## Start READING TEXT
I wonder if we could consider about use tls psk (pre-shared key) ?  server
can assign different key to different client.


> 5) We may consider having a different nonce for each available service,
> e.g. have the announcement computed as hash of quantized time, service
> type and secret public key. This would allow for a single phase solution.
>
> 6) We may also have the service name used as a proof, e.g. encoding of
> nonce and service name with the server's private key.
>
> 7) We need to say something about protecting the service connections
> from clients to server. DNSSD privacy would not be that much useful if
> the clear text data on the service connection revealed the identity of
> client or server. I think a combination of SNI encryption and TLS 1.3
> would work, but that may be extra work.
>
> 8) We also need to recommend randomized host names for the A/AAAA
> records of the servers, otherwise there is also a big leak.
>
> Some of the complexity in the DNSSD approach comes from a desire to fit
> into the existing DNSSD formats. This leads to some tricks like Base64
> encoding of nonce, time stamps and proofs so they fit in existing
> fields like service type or instance name. Bob's draft jettisons DNSSD
> compatibility and defines a new binary format. That is definitely
> cleaner, but there is a trade-off: a new protocol implies that we cannot
> reuse the DNSSD server infrastructure. It would be interesting to gauge
> the WG consensus on that tradeoff.
## End READING TEXT
THE TASK => Reproduce the part of the message on DNSSD privacy that starts with "I wonder if" and ends after "single phase solution.". The entries that follow were taken from a separate source.
## Start STORED ROWS
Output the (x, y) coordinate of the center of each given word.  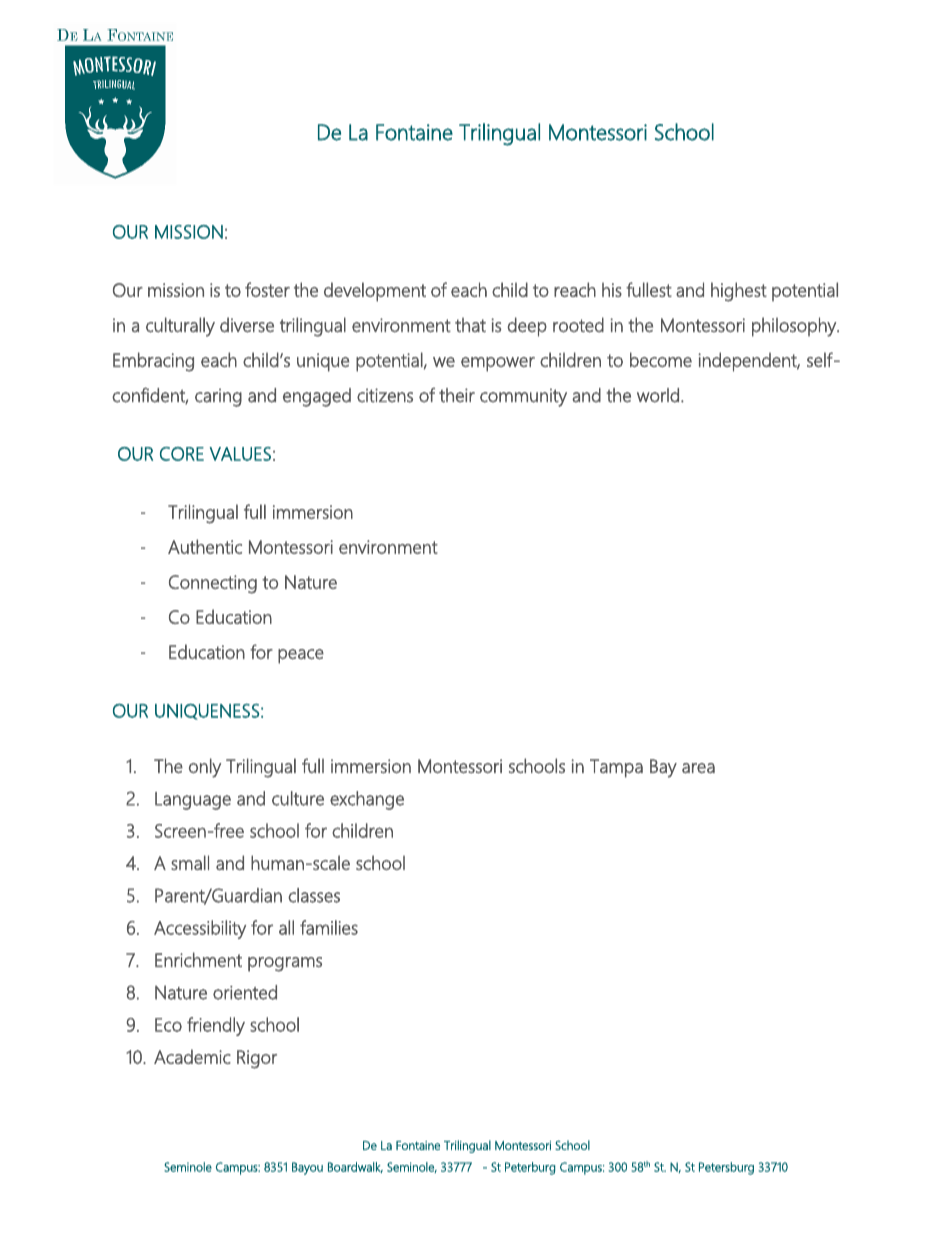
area (698, 768)
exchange (367, 800)
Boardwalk (355, 1167)
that (470, 325)
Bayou (307, 1168)
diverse (247, 325)
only (205, 768)
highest (739, 292)
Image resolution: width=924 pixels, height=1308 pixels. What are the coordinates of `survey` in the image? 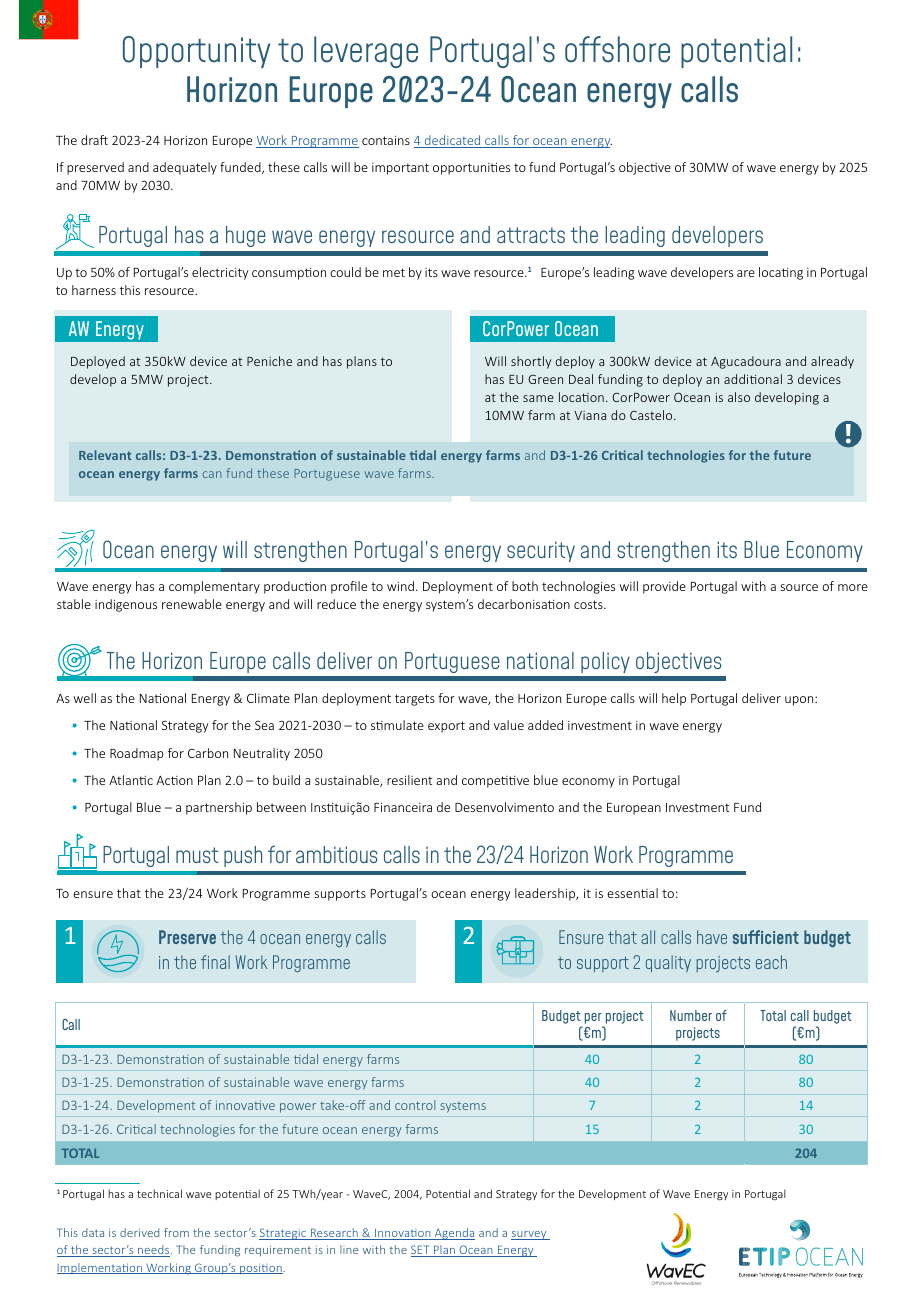 It's located at (530, 1235).
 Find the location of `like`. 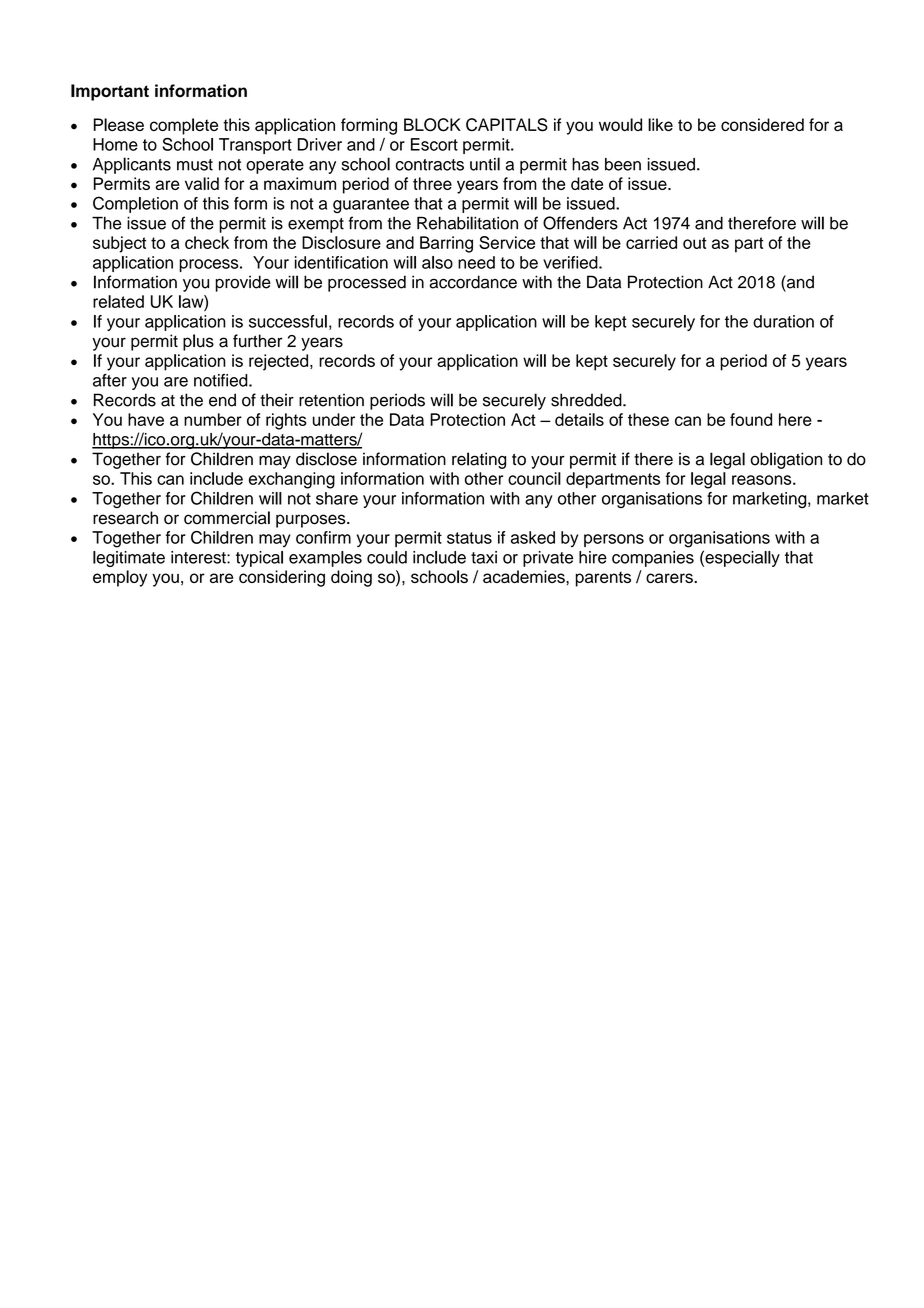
## End STORED ROWS
COMPLETED TASK =>
I wonder if we could consider about use tls psk (pre-shared key) ?  server
can assign different key to different client.


> 5) We may consider having a different nonce for each available service,
> e.g. have the announcement computed as hash of quantized time, service
> type and secret public key. This would allow for a single phase solution.